Please restate, word for word, the lines below that begin at the one with "Task: Click the Iniciar sesión link" and end at the one with "703x665 pixels.". Leave out all other lines.
┄┄┄┄┄┄
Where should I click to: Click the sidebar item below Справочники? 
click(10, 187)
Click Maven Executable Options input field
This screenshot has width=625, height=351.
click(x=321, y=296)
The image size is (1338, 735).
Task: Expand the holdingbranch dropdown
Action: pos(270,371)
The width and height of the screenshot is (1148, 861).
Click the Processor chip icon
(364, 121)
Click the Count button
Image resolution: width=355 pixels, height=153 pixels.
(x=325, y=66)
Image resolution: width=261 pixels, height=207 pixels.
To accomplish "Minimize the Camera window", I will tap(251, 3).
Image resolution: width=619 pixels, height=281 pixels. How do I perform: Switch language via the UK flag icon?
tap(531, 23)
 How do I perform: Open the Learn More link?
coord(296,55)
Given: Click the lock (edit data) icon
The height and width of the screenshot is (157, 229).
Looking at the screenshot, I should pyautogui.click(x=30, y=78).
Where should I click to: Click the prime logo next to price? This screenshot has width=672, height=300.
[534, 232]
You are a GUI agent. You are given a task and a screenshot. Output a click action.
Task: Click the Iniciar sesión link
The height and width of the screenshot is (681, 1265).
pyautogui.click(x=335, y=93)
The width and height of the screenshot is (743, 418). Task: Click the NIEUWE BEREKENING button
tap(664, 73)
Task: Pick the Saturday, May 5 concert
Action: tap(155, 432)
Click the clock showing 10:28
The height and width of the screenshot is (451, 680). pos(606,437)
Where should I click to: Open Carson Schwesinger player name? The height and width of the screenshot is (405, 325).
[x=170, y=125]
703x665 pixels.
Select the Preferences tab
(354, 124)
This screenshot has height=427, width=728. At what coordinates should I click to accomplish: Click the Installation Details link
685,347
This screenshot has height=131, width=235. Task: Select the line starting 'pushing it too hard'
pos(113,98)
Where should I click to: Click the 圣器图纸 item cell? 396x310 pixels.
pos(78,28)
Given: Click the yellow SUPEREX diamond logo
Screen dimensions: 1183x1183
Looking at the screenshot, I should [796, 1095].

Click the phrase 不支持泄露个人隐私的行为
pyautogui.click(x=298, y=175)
┄┄┄┄┄┄
Answer to the problem →
Task: Click the Iniciar sesión link
The height and width of the screenshot is (681, 1265).
pyautogui.click(x=335, y=93)
The width and height of the screenshot is (743, 418). Task: Click the NIEUWE BEREKENING button
tap(664, 73)
Task: Pick the Saturday, May 5 concert
Action: tap(155, 432)
Click the clock showing 10:28
The height and width of the screenshot is (451, 680). pos(606,437)
Where should I click to: Open Carson Schwesinger player name? The height and width of the screenshot is (405, 325).
[x=170, y=125]
703x665 pixels.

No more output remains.